Not stable over time
NDCs can be reassigned after 5 years of inactivity. Longitudinal analysis requires awareness of NDC reuse.
NDC vs. RxNorm
| Feature | NDC | RxNorm |
|---|---|---|
| Level of granularity | Package — specific manufacturer, strength, and bottle size | Concept — ingredient, drug form, or clinical drug |
| Assigned by | Manufacturer (labeler segment) + FDA | NLM |
| Update cadence | Continuous (new products daily) | Weekly releases |
| Identifier stability | Can be reused after 5+ years | Permanent — never reused |
| Generic/brand link | No explicit link | Explicit SCD → SBD relationship |
| Ingredient grouping | Not possible directly | Via TTY hierarchy (IN / SCDF) |
| Use in claims data | Primary identifier on prescriptions | Not present; must be mapped |
Sample Data — ndc_rxnorm Table
Below is a representative sample from the TwinFyRx ndc_rxnorm crosswalk, showing how each NDC11 maps to a drug_id (RXCUI) with NDC9 for fallback joining.

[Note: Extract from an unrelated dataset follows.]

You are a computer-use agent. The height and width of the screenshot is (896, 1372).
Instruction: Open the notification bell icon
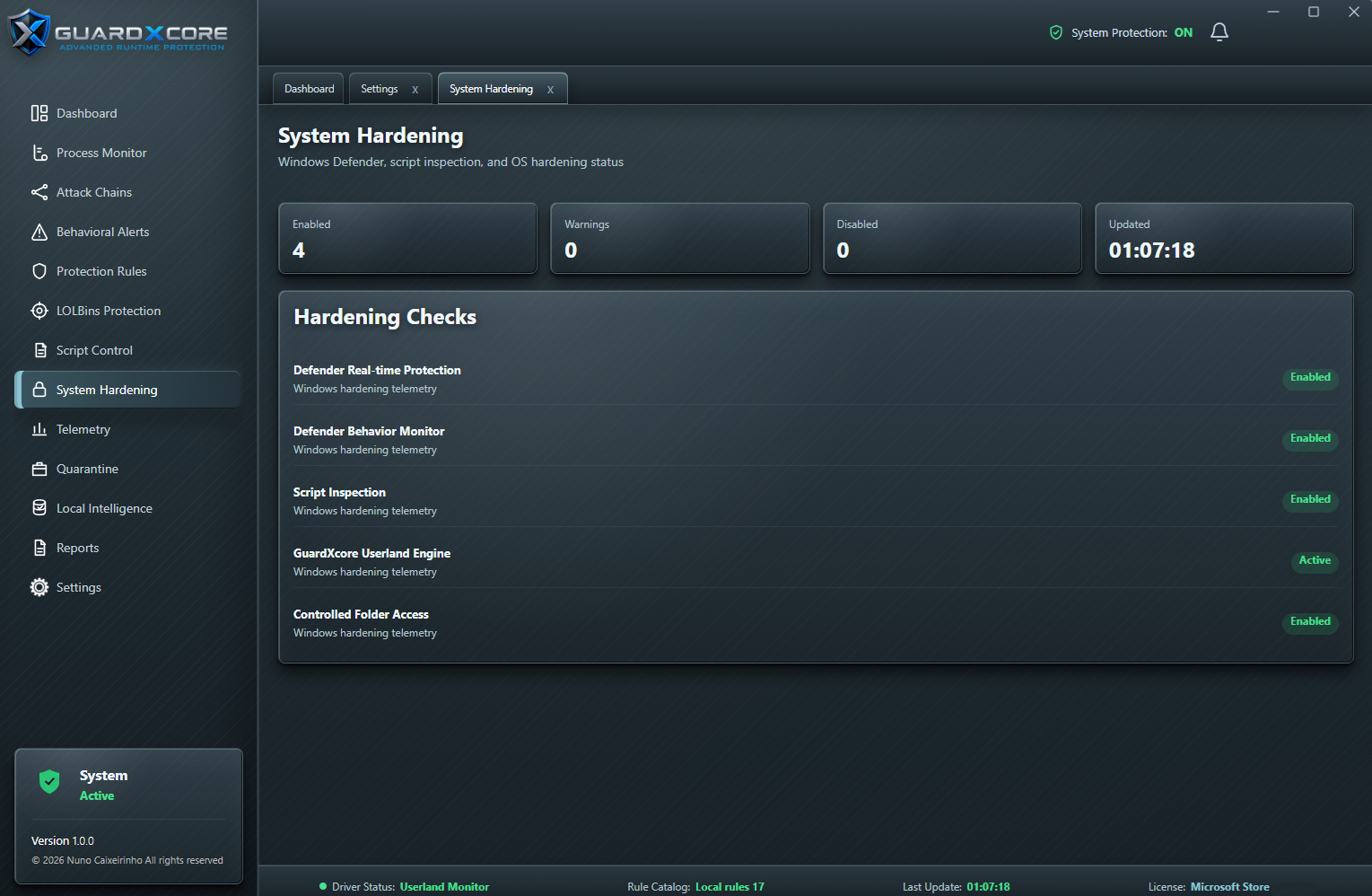coord(1219,32)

| ndc11 | drug_id | drug_name |
|---|---|---|
| 00071021340 | 617314 | Atorvastatin 10 MG Oral Tablet |
| 59762022201 | 617314 | Atorvastatin 10 MG Oral Tablet |
| 00071015614 | 617321 | Lipitor 10 MG Oral Tablet |
| 00378395105 | 197361 | Amlodipine 5 MG Oral Tablet |
| 68180031302 | 314077 | Lisinopril 10 MG Oral Tablet |
| 00228257211 | 860975 | Metformin 500 MG Oral Tablet |
| 00591040701 | 311700 | Omeprazole 20 MG DR Oral Capsule |
| 00003089321 | 1049640 | Eliquis 5 MG Oral Tablet |
| 00378181110 | 310429 | Levothyroxine 50 MCG Oral Tablet |
| 27241005003 | 856845 | Gabapentin 300 MG Oral Capsule |
10 rows from the TwinFyRx ndc_rxnorm crosswalk. Full dataset contains 100K+ NDC-to-RXCUI mappings. Download a free sample.
How TwinFyRx handles NDC
TwinFyRx maintains an ndc_rxnorm crosswalk table that maps every known NDC11 to its corresponding drug_id (SCD/SBD RXCUI). NDC values are stored in both ndc11 (flat 11-digit) and ndc9 (labeler + product, no package) forms to support different join patterns across claims datasets.